### Data in this exercise
= = = = = = =

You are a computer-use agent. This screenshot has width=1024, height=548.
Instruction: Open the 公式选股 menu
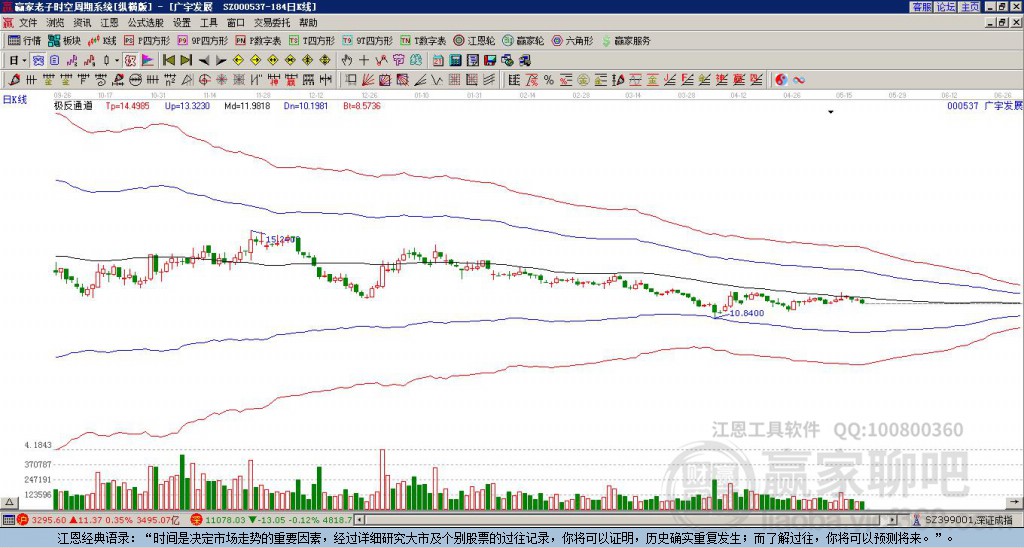(143, 22)
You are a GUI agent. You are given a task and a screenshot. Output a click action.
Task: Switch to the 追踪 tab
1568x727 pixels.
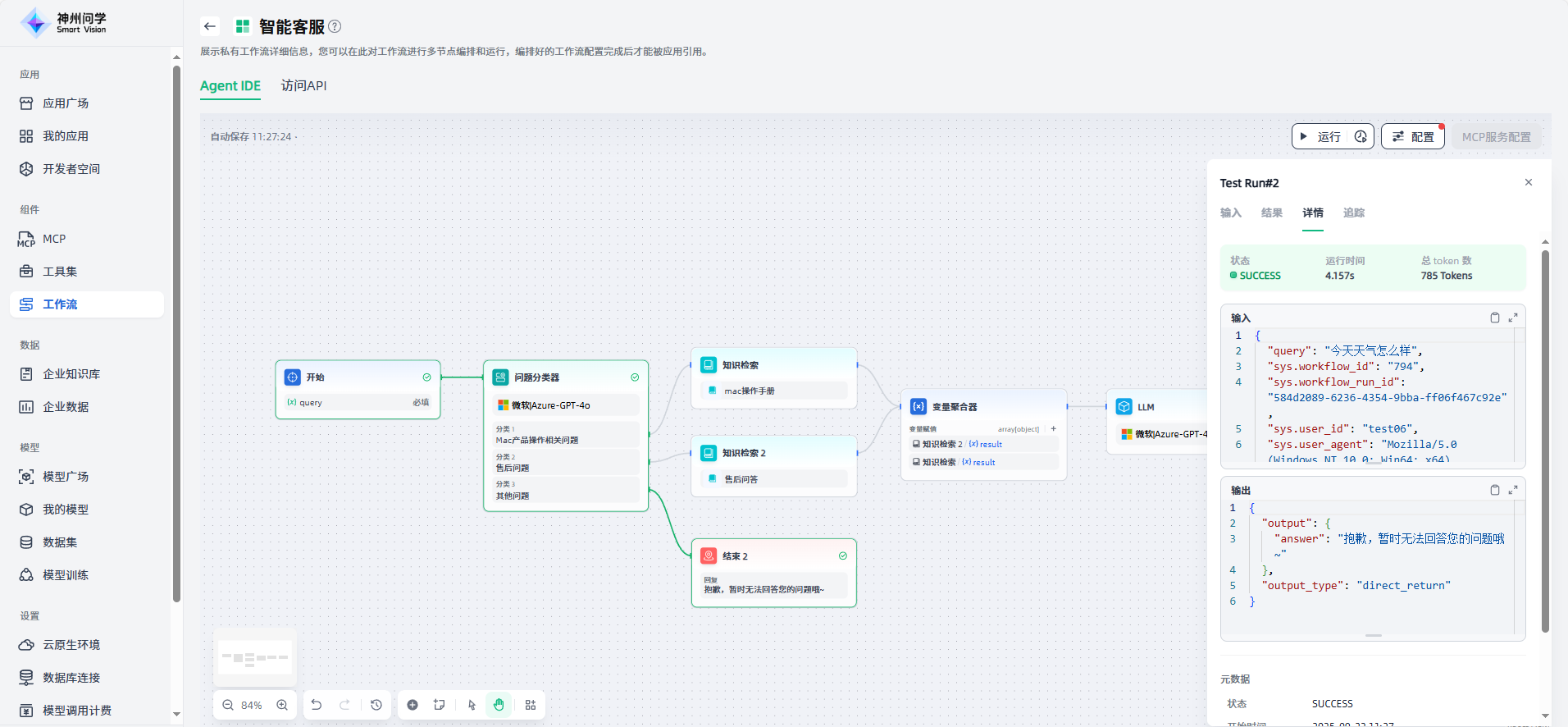click(x=1353, y=213)
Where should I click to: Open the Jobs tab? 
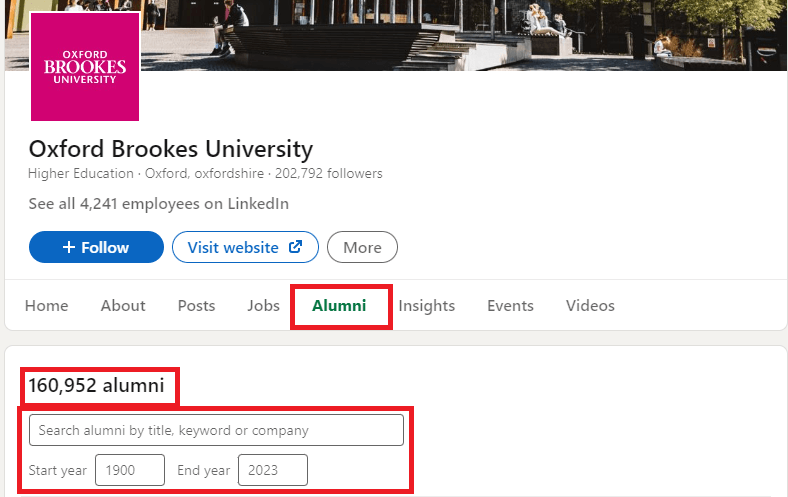(263, 306)
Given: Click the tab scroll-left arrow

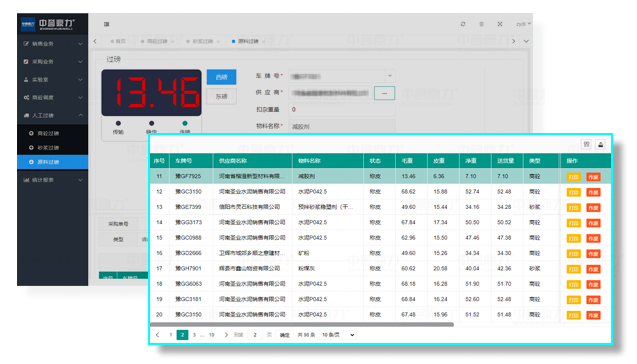Looking at the screenshot, I should point(95,41).
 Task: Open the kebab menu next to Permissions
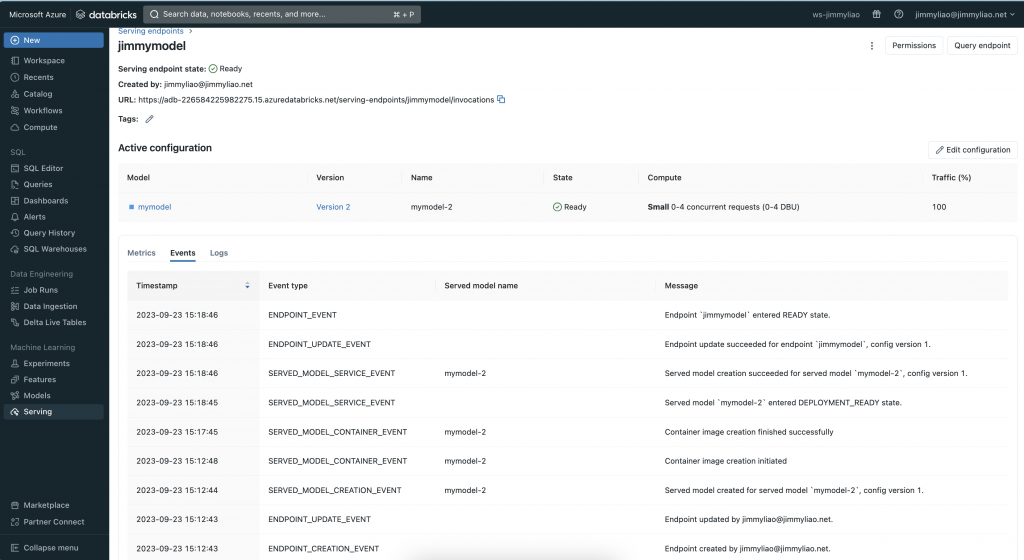[871, 46]
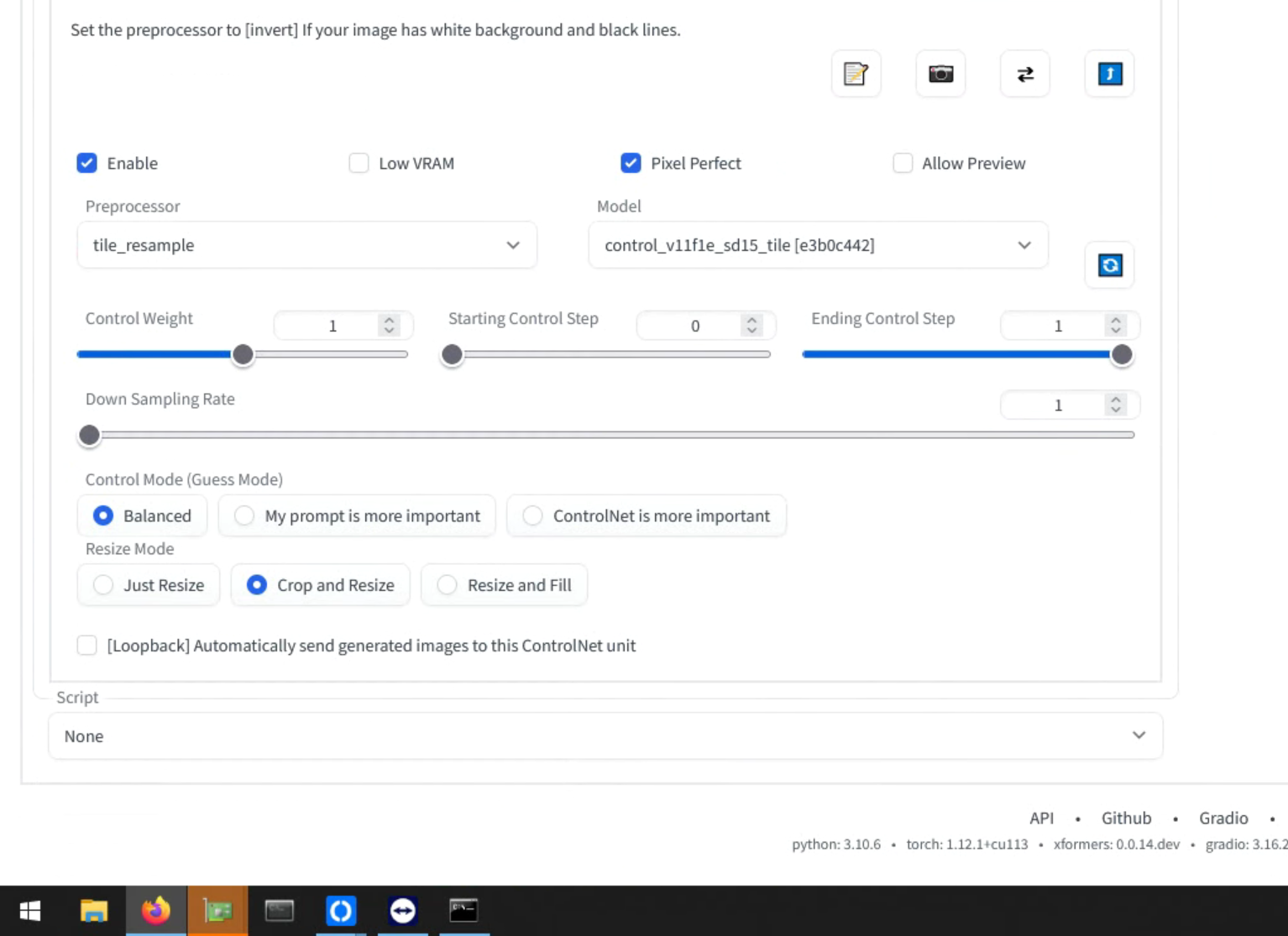The height and width of the screenshot is (936, 1288).
Task: Open the Preprocessor dropdown
Action: pyautogui.click(x=306, y=245)
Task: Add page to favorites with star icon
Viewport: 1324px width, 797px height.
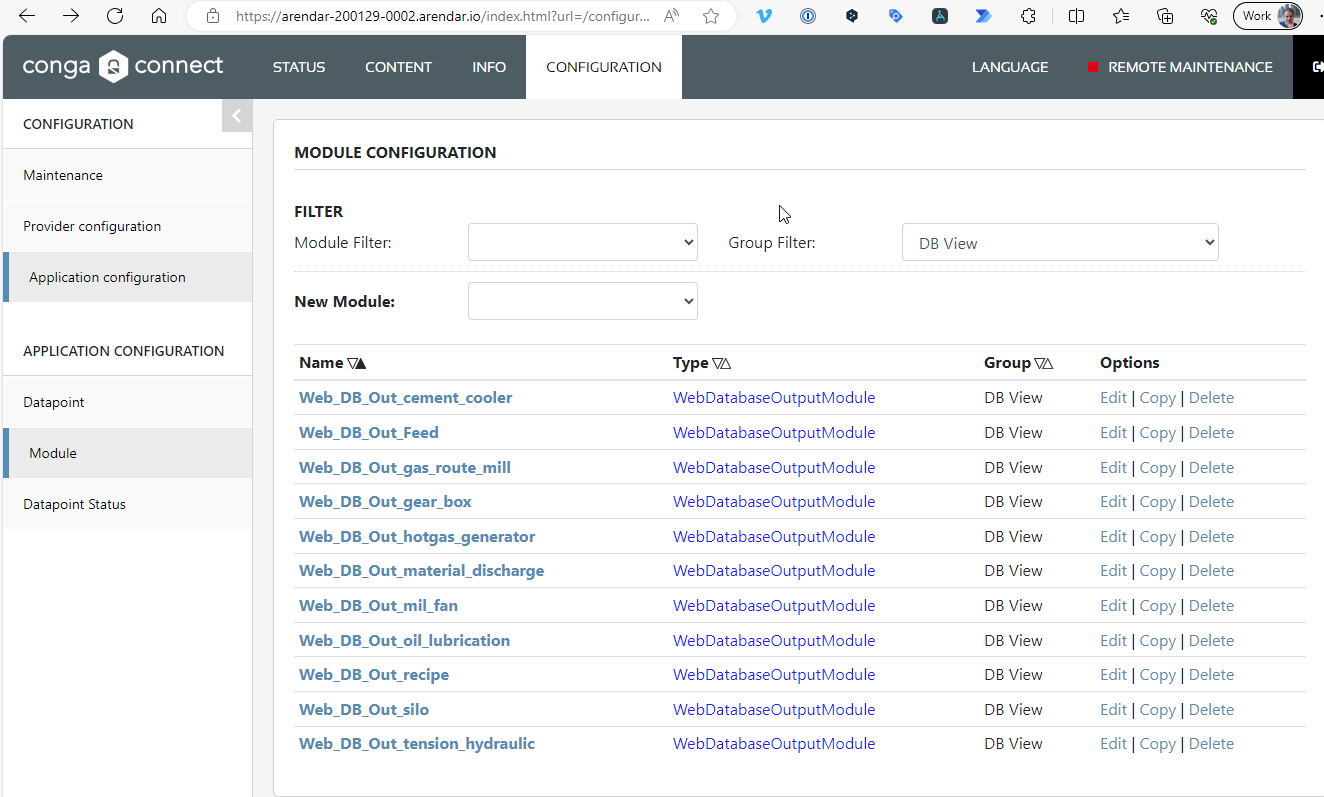Action: 711,16
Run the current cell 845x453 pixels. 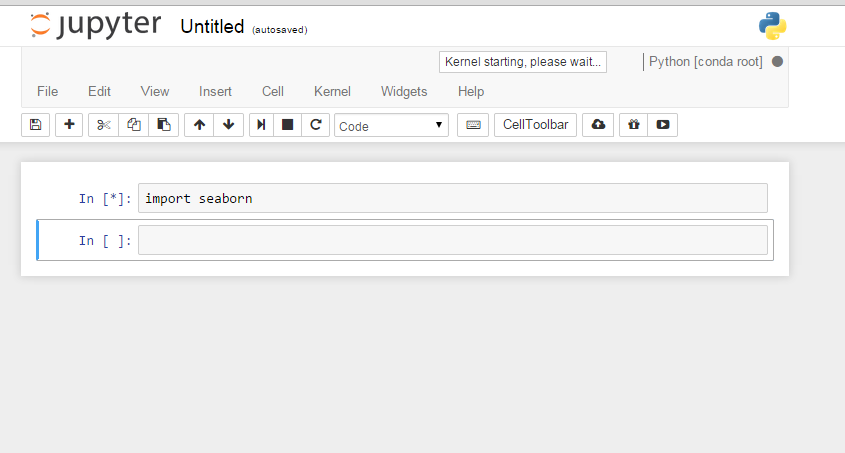[x=261, y=125]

= = = = = = =

### Task details
Each line containing "agent" belongs in the answer; pick these out of the material and copy them.

### Response
You are a computer-use agent. This screenshot has width=1024, height=548.
You are a GUI agent. You are given a task and a screenshot. Output a click action.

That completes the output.